── LISTE DES LIGNES
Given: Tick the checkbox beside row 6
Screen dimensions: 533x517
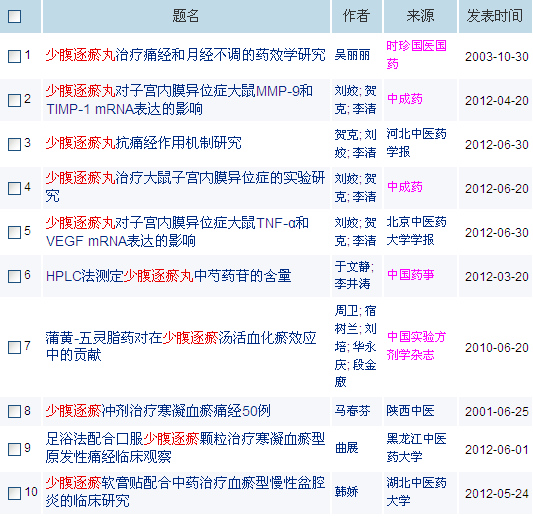Looking at the screenshot, I should pos(14,276).
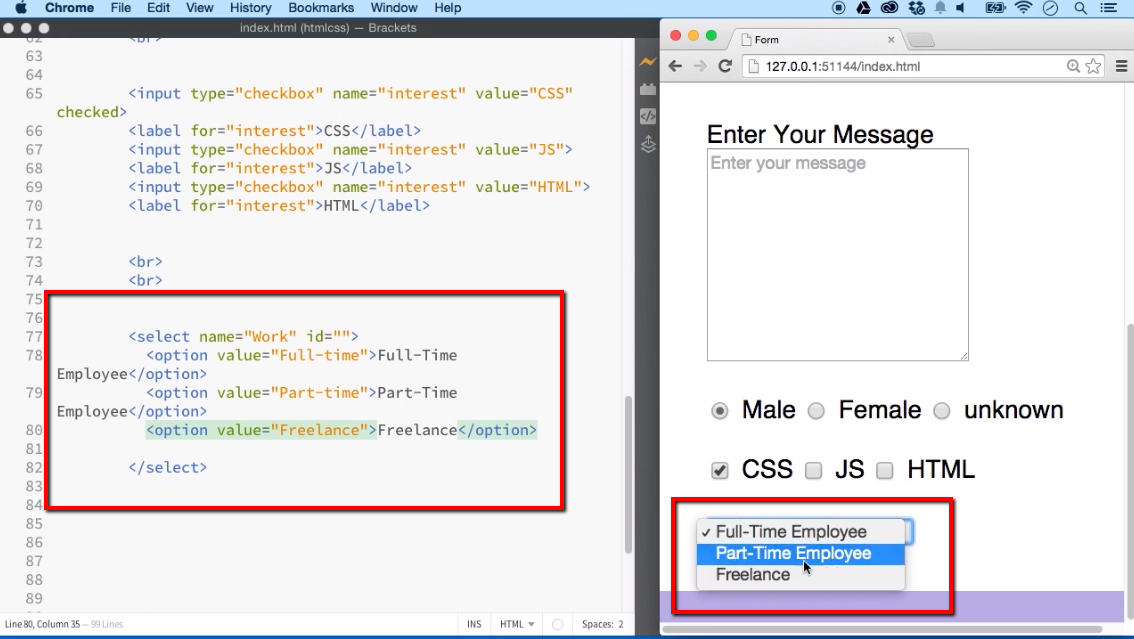Viewport: 1134px width, 639px height.
Task: Click the layered upload icon in Brackets sidebar
Action: (x=648, y=144)
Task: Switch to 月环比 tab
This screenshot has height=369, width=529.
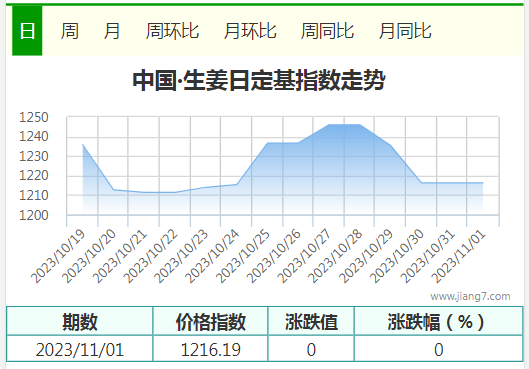Action: [250, 31]
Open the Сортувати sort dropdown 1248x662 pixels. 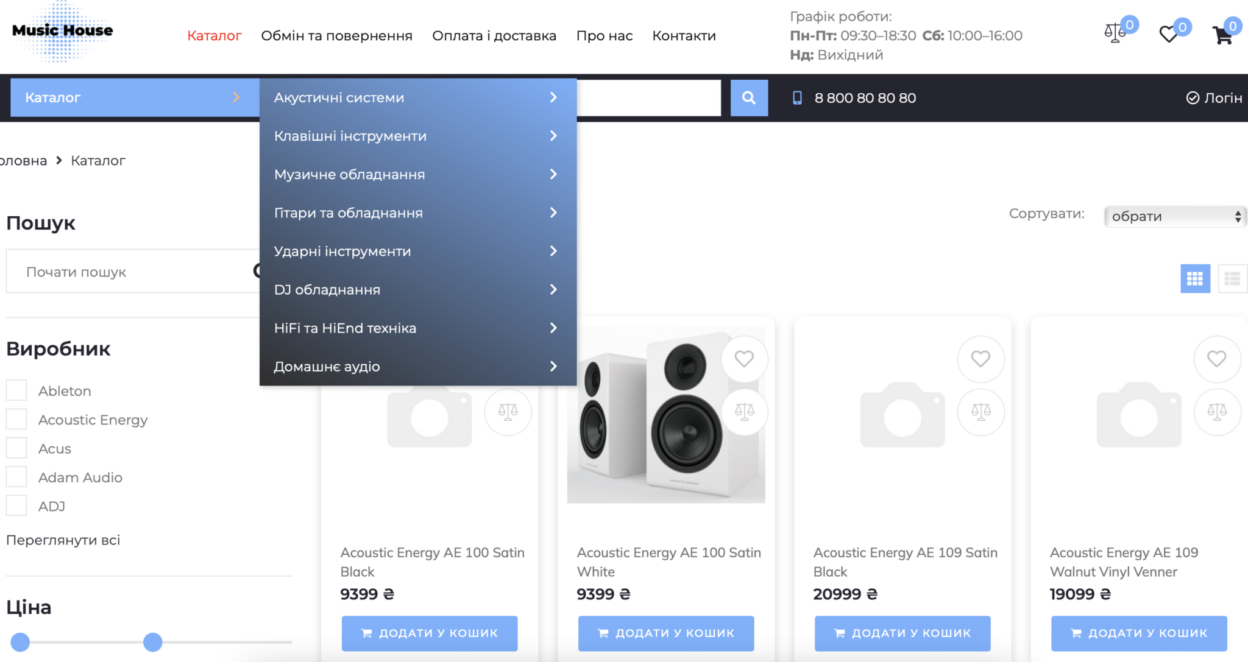(1175, 216)
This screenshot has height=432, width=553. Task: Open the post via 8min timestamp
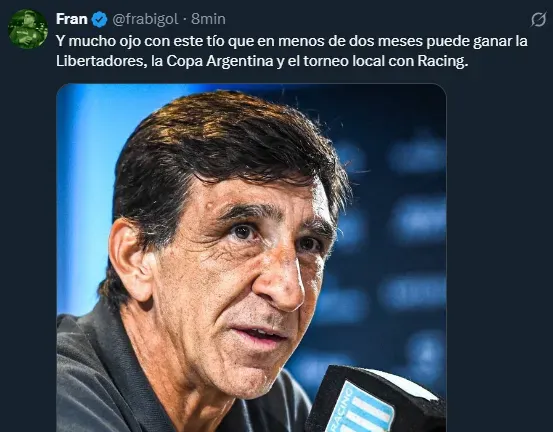[x=208, y=19]
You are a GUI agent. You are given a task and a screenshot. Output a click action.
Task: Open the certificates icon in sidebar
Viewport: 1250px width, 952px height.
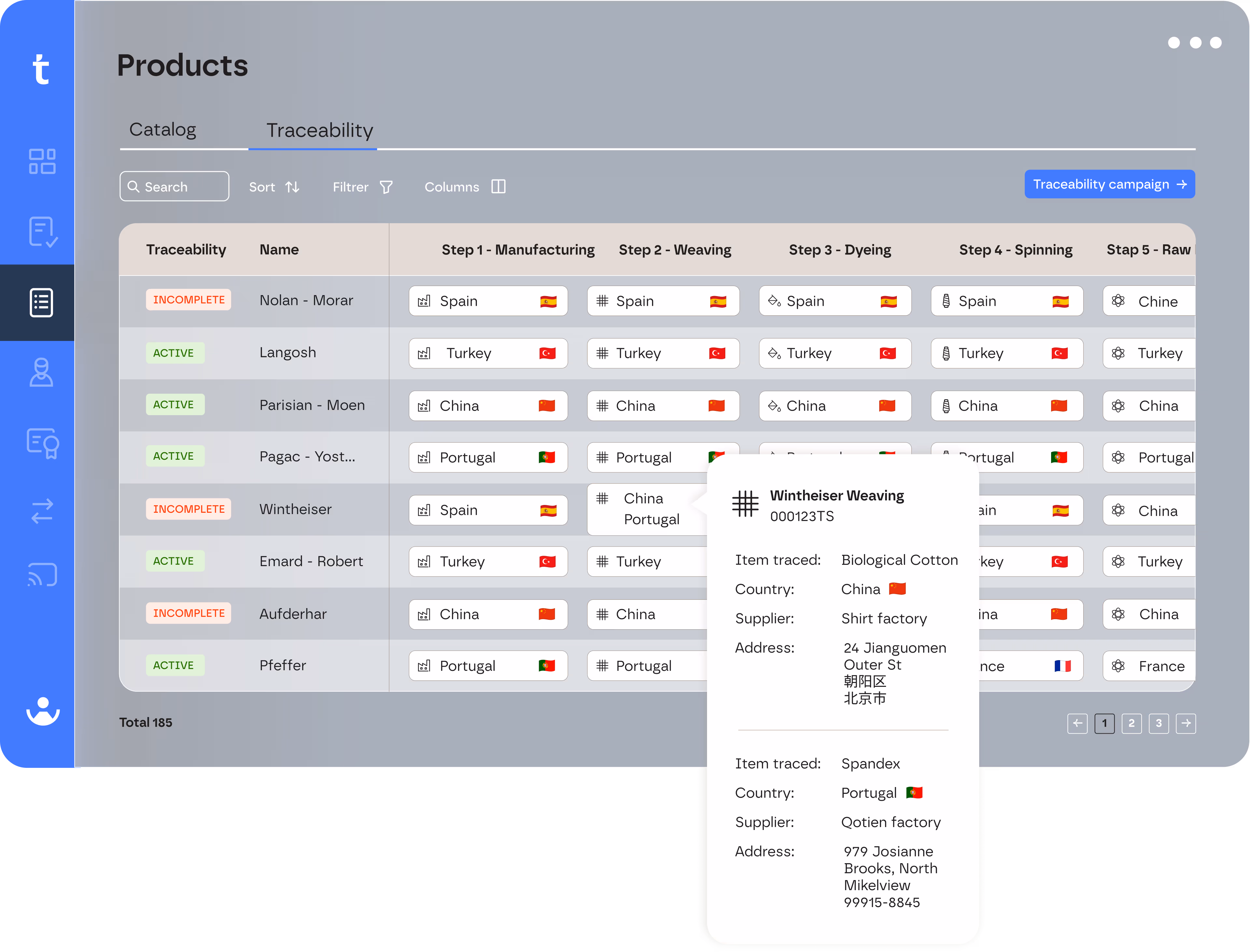42,443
────
_ÉNONCÉ DU PROBLÈME_
Mettez à l'échelle les lignes allant de celle qui contient « This screenshot has height=432, width=553. » jusqu'à la dernière ligne, ces deux bornes incluses. Recopiez-les intégralement en multipliant chaque coordonnée des réponses par 0,4 et en arrondissant à l'entier le plus proche (les demis vers le haut), sans reproduire les images.

_CORRIGÉ DU PROBLÈME_
This screenshot has height=432, width=553. Task: Open the post via 8min timestamp
[x=83, y=8]
You are a GUI agent. You are given a task and a screenshot. Output a click action.
Task: Open the certificates icon in sidebar
Viewport: 1250px width, 952px height.
17,177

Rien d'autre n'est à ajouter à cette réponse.